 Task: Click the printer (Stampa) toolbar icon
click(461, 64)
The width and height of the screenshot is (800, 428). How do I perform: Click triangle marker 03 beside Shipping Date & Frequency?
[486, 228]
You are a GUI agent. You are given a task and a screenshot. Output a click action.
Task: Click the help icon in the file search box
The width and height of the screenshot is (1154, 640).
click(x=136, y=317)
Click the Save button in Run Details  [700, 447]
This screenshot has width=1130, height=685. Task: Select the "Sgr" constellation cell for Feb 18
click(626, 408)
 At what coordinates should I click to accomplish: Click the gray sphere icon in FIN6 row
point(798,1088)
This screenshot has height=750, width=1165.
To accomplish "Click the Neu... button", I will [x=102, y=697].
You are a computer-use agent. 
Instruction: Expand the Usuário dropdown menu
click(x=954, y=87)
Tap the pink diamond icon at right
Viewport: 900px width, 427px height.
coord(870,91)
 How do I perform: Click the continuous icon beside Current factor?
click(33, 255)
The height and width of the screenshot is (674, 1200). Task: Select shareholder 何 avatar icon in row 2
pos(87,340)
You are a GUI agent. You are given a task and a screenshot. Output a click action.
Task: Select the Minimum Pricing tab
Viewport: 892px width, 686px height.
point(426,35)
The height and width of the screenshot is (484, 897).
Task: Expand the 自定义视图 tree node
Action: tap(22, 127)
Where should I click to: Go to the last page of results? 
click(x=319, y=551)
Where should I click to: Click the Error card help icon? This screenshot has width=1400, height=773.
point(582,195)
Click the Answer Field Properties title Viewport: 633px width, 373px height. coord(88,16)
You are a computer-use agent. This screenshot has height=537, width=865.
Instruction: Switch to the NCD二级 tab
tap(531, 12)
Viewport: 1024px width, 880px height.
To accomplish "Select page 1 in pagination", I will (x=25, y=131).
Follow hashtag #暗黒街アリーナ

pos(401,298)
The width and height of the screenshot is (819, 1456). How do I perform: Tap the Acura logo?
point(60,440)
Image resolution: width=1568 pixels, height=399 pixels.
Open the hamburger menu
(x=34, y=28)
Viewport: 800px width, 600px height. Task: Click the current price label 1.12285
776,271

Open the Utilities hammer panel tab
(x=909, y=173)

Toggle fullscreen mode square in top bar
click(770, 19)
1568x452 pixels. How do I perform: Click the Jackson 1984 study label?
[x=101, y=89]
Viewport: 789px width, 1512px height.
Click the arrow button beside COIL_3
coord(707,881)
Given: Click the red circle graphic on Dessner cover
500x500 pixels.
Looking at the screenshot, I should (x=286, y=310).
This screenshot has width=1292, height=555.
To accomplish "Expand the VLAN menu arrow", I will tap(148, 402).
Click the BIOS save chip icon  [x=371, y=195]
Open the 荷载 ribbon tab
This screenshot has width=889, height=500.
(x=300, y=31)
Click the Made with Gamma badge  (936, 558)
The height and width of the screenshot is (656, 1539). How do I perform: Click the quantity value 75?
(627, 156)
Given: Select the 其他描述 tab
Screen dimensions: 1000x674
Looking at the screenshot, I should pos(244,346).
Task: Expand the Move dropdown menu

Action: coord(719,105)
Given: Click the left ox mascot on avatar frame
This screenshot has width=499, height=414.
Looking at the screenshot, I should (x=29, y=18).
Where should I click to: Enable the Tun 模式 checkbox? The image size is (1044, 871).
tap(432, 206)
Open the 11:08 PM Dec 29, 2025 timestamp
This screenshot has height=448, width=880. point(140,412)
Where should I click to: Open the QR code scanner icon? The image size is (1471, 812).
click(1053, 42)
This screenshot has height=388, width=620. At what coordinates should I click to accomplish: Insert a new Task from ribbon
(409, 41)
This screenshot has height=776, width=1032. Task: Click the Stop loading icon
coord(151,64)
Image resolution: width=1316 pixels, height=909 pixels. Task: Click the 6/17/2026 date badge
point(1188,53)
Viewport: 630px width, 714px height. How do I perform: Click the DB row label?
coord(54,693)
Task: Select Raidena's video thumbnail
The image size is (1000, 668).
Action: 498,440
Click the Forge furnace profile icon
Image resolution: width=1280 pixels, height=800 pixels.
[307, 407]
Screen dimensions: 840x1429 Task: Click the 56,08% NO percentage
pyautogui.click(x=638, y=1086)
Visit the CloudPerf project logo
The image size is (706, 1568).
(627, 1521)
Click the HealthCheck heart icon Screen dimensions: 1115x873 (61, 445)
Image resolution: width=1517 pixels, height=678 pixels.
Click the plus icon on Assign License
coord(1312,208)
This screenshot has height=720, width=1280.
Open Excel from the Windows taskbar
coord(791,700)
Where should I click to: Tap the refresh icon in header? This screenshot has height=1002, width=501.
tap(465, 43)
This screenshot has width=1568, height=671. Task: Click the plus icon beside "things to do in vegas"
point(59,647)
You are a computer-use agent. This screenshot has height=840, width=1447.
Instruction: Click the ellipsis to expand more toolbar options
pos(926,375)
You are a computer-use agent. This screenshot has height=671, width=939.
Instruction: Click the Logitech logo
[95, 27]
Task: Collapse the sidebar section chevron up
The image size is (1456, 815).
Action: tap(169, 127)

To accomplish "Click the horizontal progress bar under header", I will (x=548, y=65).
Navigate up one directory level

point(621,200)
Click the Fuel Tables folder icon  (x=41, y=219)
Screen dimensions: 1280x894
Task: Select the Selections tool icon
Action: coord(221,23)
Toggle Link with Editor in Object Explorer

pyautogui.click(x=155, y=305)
********************
WHAT NEEDS TO BE DONE:
Output the data in full, precisely as it appears above.

RESULT OF THE TASK:
 Task: Click the printer (Stampa) toolbar icon
click(461, 64)
The width and height of the screenshot is (800, 428). How do I perform: Click triangle marker 03 beside Shipping Date & Frequency?
[486, 228]
You are a GUI agent. You are given a task and a screenshot. Output a click action.
Task: Click the help icon in the file search box
The width and height of the screenshot is (1154, 640).
click(x=136, y=317)
Click the Save button in Run Details  [700, 447]
This screenshot has width=1130, height=685. Task: Select the "Sgr" constellation cell for Feb 18
click(626, 408)
 At what coordinates should I click to accomplish: Click the gray sphere icon in FIN6 row
point(798,1088)
This screenshot has height=750, width=1165.
To accomplish "Click the Neu... button", I will [x=102, y=697].
You are a computer-use agent. 
Instruction: Expand the Usuário dropdown menu
click(x=954, y=87)
Tap the pink diamond icon at right
Viewport: 900px width, 427px height.
coord(870,91)
 How do I perform: Click the continuous icon beside Current factor?
click(33, 255)
The height and width of the screenshot is (674, 1200). Task: Select shareholder 何 avatar icon in row 2
pos(87,340)
You are a GUI agent. You are given a task and a screenshot. Output a click action.
Task: Select the Minimum Pricing tab
Viewport: 892px width, 686px height.
point(426,35)
The height and width of the screenshot is (484, 897).
Task: Expand the 自定义视图 tree node
Action: tap(22, 127)
Where should I click to: Go to the last page of results? 
click(x=319, y=551)
Where should I click to: Click the Error card help icon? This screenshot has width=1400, height=773.
point(582,195)
Click the Answer Field Properties title Viewport: 633px width, 373px height. coord(88,16)
You are a computer-use agent. This screenshot has height=537, width=865.
Instruction: Switch to the NCD二级 tab
tap(531, 12)
Viewport: 1024px width, 880px height.
To accomplish "Select page 1 in pagination", I will (x=25, y=131).
Follow hashtag #暗黒街アリーナ

pos(401,298)
The width and height of the screenshot is (819, 1456). How do I perform: Tap the Acura logo?
point(60,440)
Image resolution: width=1568 pixels, height=399 pixels.
Open the hamburger menu
(x=34, y=28)
Viewport: 800px width, 600px height. Task: Click the current price label 1.12285
776,271

Open the Utilities hammer panel tab
(x=909, y=173)

Toggle fullscreen mode square in top bar
click(770, 19)
1568x452 pixels. How do I perform: Click the Jackson 1984 study label?
[x=101, y=89]
Viewport: 789px width, 1512px height.
Click the arrow button beside COIL_3
coord(707,881)
Given: Click the red circle graphic on Dessner cover
500x500 pixels.
Looking at the screenshot, I should (x=286, y=310).
This screenshot has width=1292, height=555.
To accomplish "Expand the VLAN menu arrow", I will tap(148, 402).
Click the BIOS save chip icon  [x=371, y=195]
Open the 荷载 ribbon tab
This screenshot has width=889, height=500.
(x=300, y=31)
Click the Made with Gamma badge  (936, 558)
The height and width of the screenshot is (656, 1539). How do I perform: Click the quantity value 75?
(627, 156)
Given: Select the 其他描述 tab
Screen dimensions: 1000x674
Looking at the screenshot, I should pos(244,346).
Task: Expand the Move dropdown menu

Action: coord(719,105)
Given: Click the left ox mascot on avatar frame
This screenshot has width=499, height=414.
Looking at the screenshot, I should (x=29, y=18).
Where should I click to: Enable the Tun 模式 checkbox? The image size is (1044, 871).
tap(432, 206)
Open the 11:08 PM Dec 29, 2025 timestamp
This screenshot has height=448, width=880. point(140,412)
Where should I click to: Open the QR code scanner icon? The image size is (1471, 812).
click(1053, 42)
This screenshot has height=388, width=620. At what coordinates should I click to accomplish: Insert a new Task from ribbon
(409, 41)
This screenshot has height=776, width=1032. Task: Click the Stop loading icon
coord(151,64)
Image resolution: width=1316 pixels, height=909 pixels. Task: Click the 6/17/2026 date badge
point(1188,53)
Viewport: 630px width, 714px height. How do I perform: Click the DB row label?
coord(54,693)
Task: Select Raidena's video thumbnail
The image size is (1000, 668).
Action: 498,440
Click the Forge furnace profile icon
Image resolution: width=1280 pixels, height=800 pixels.
[307, 407]
Screen dimensions: 840x1429 Task: Click the 56,08% NO percentage
pyautogui.click(x=638, y=1086)
Visit the CloudPerf project logo
The image size is (706, 1568).
(627, 1521)
Click the HealthCheck heart icon Screen dimensions: 1115x873 (61, 445)
Image resolution: width=1517 pixels, height=678 pixels.
Click the plus icon on Assign License
coord(1312,208)
This screenshot has height=720, width=1280.
Open Excel from the Windows taskbar
coord(791,700)
Where should I click to: Tap the refresh icon in header? This screenshot has height=1002, width=501.
tap(465, 43)
This screenshot has width=1568, height=671. Task: Click the plus icon beside "things to do in vegas"
point(59,647)
You are a computer-use agent. This screenshot has height=840, width=1447.
Instruction: Click the ellipsis to expand more toolbar options
pos(926,375)
You are a computer-use agent. This screenshot has height=671, width=939.
Instruction: Click the Logitech logo
[95, 27]
Task: Collapse the sidebar section chevron up
The image size is (1456, 815).
Action: tap(169, 127)

To accomplish "Click the horizontal progress bar under header", I will (x=548, y=65).
Navigate up one directory level

point(621,200)
Click the Fuel Tables folder icon  (x=41, y=219)
Screen dimensions: 1280x894
Task: Select the Selections tool icon
Action: coord(221,23)
Toggle Link with Editor in Object Explorer

pyautogui.click(x=155, y=305)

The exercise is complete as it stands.